Top of DATA TO USE

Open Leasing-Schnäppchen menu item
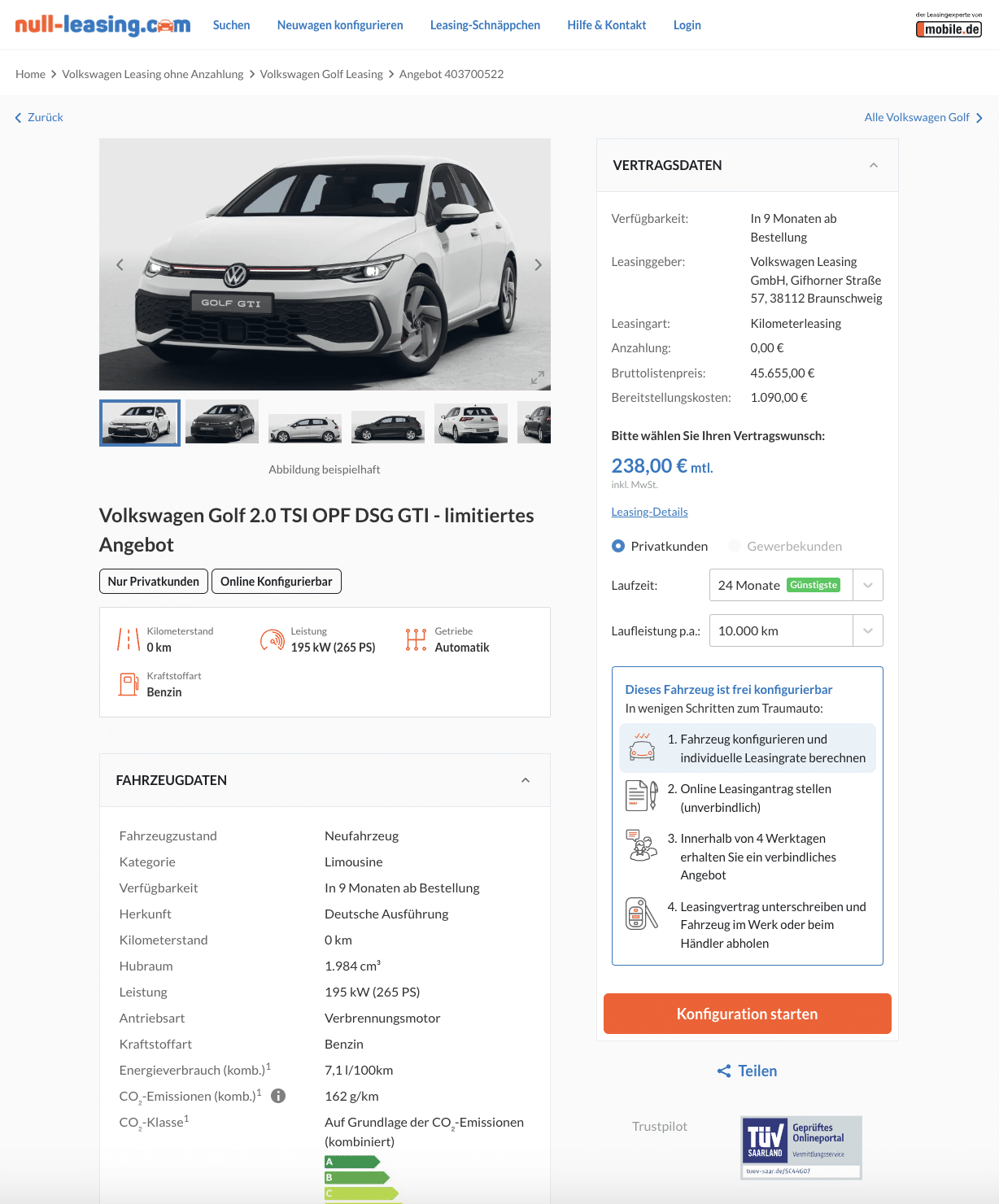The width and height of the screenshot is (999, 1204). coord(485,25)
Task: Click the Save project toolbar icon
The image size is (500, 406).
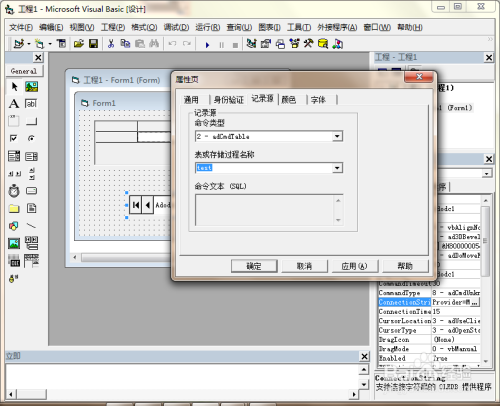Action: pyautogui.click(x=93, y=44)
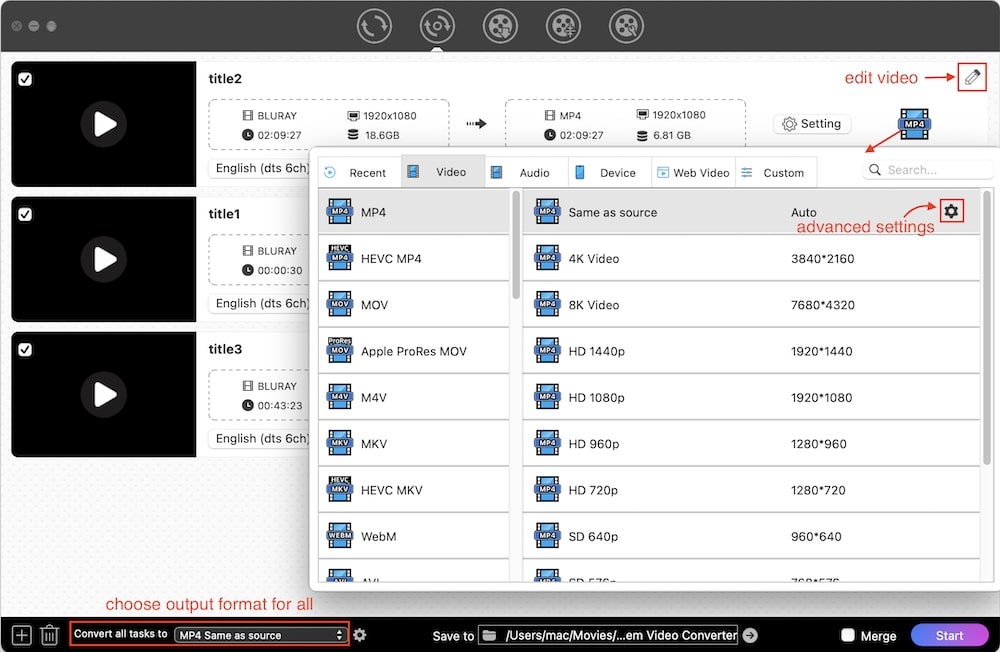The image size is (1000, 652).
Task: Enable the Merge checkbox
Action: point(847,635)
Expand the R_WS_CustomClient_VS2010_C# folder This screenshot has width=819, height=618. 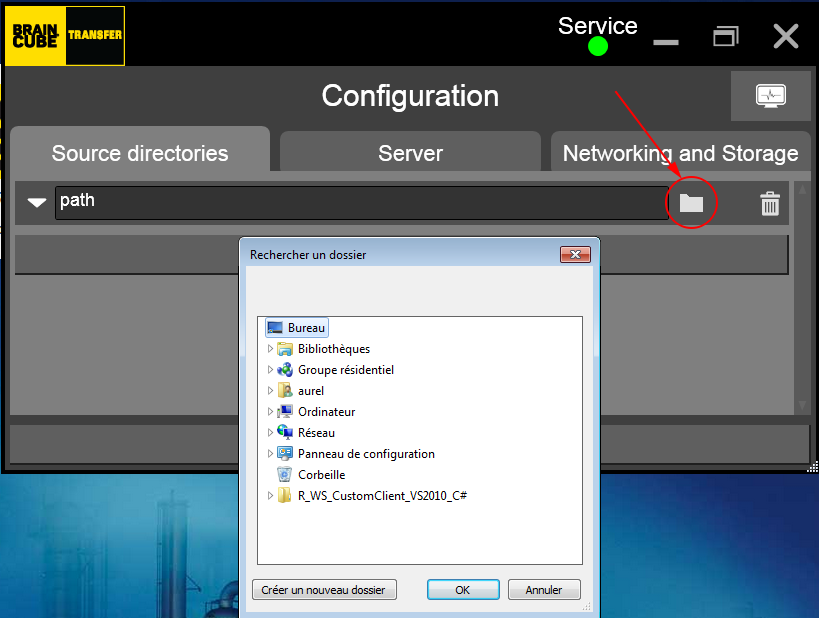tap(269, 495)
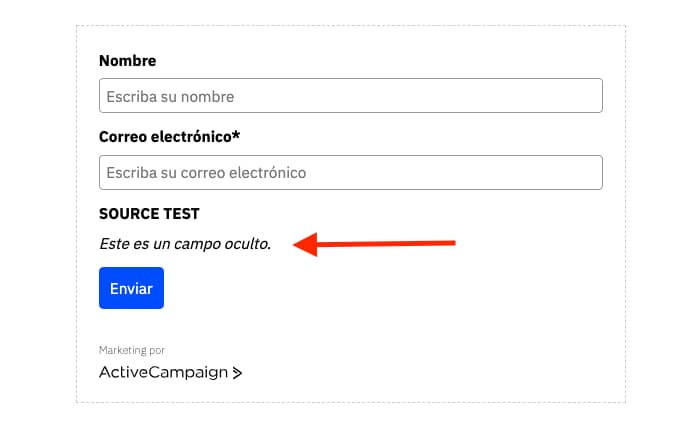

Bottom of DATA TO USE

WHAT YOU SHOULD DO: From the first line of the entries above down to the line holding "Task: Click the Save project toolbar icon", quote each line exactly and nothing else, skipping pictures.

WRITTEN SOLUTION:
Open Leasing-Schnäppchen menu item
The width and height of the screenshot is (999, 1204). coord(485,25)
Task: Click the Save project toolbar icon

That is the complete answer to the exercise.